● **Document section**
## BEGIN
2. The method of claim 1 , further comprising:
determining whether a particular type of topic model has been identified with respect to analyzing the first speaker transcript and the second speaker transcript; and
wherein selecting the first topic model and the second topic model comprises selecting the first topic model and the second topic model based on determining whether the particular type of topic model has been identified .
3. The method of claim 2 , further comprising:
determining that the particular type of topic model has been identified; and
wherein selecting the first topic model and the second topic model comprises:
selecting a first instance of the particular type of topic model as the first topic model; and
selecting a second instance of the particular type of topic model as the second topic model.
4. The method of claim 1 , wherein causing the first topic model to identify the first set of key terms and the second topic model to identify the second set of key terms comprises:
generating a plurality of instances of a first type of topic model,
wherein the first topic model is an instance of the plurality of instances of the first type of topic model; and
causing the plurality of instances, of the first type of topic model, to identify a plurality of sets of key terms associated with the first speaker transcript,
wherein the first set of key terms is included in the plurality of sets of key terms.
## END
● **Objectives**
1: For each numbered claim in the patent claims excerpt, list the claim number and the claim it refers back to.
2: In the patent claims excerpt, what does claim 3 select as the second topic model?

● **Data segment**
## BEGIN
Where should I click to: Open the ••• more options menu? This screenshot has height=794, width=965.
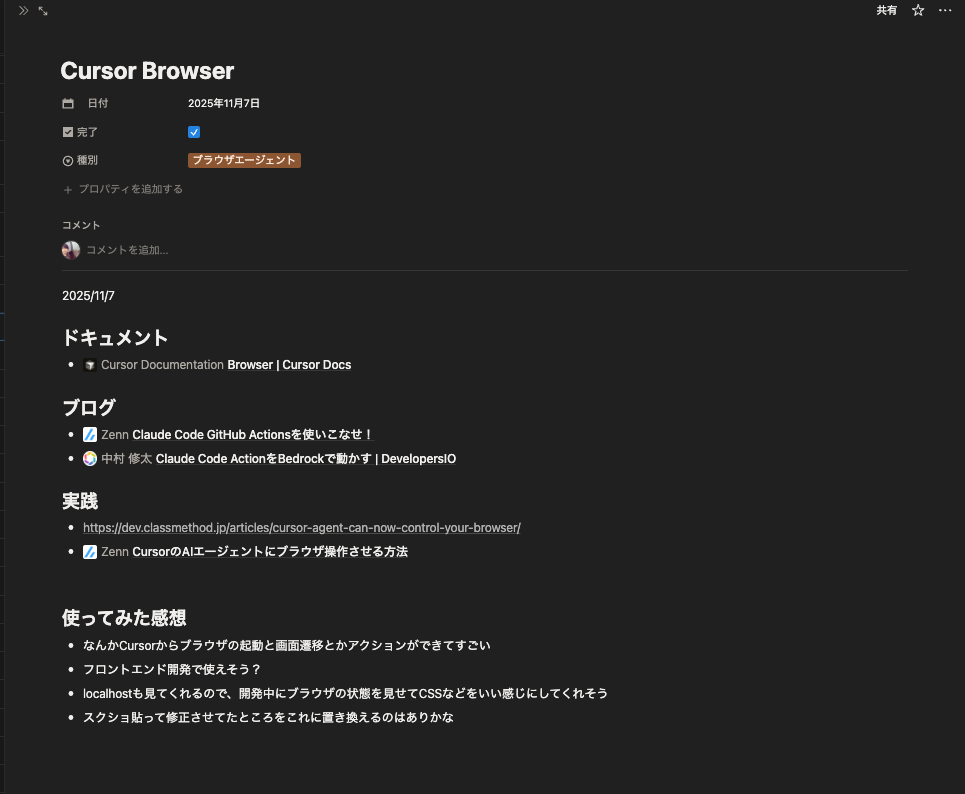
## END
● **Answers for the exercise**
1:
Claim 2 refers to claim 1.
Claim 3 refers to claim 2.
Claim 4 refers to claim 1.

2: A second instance of the particular type of topic model.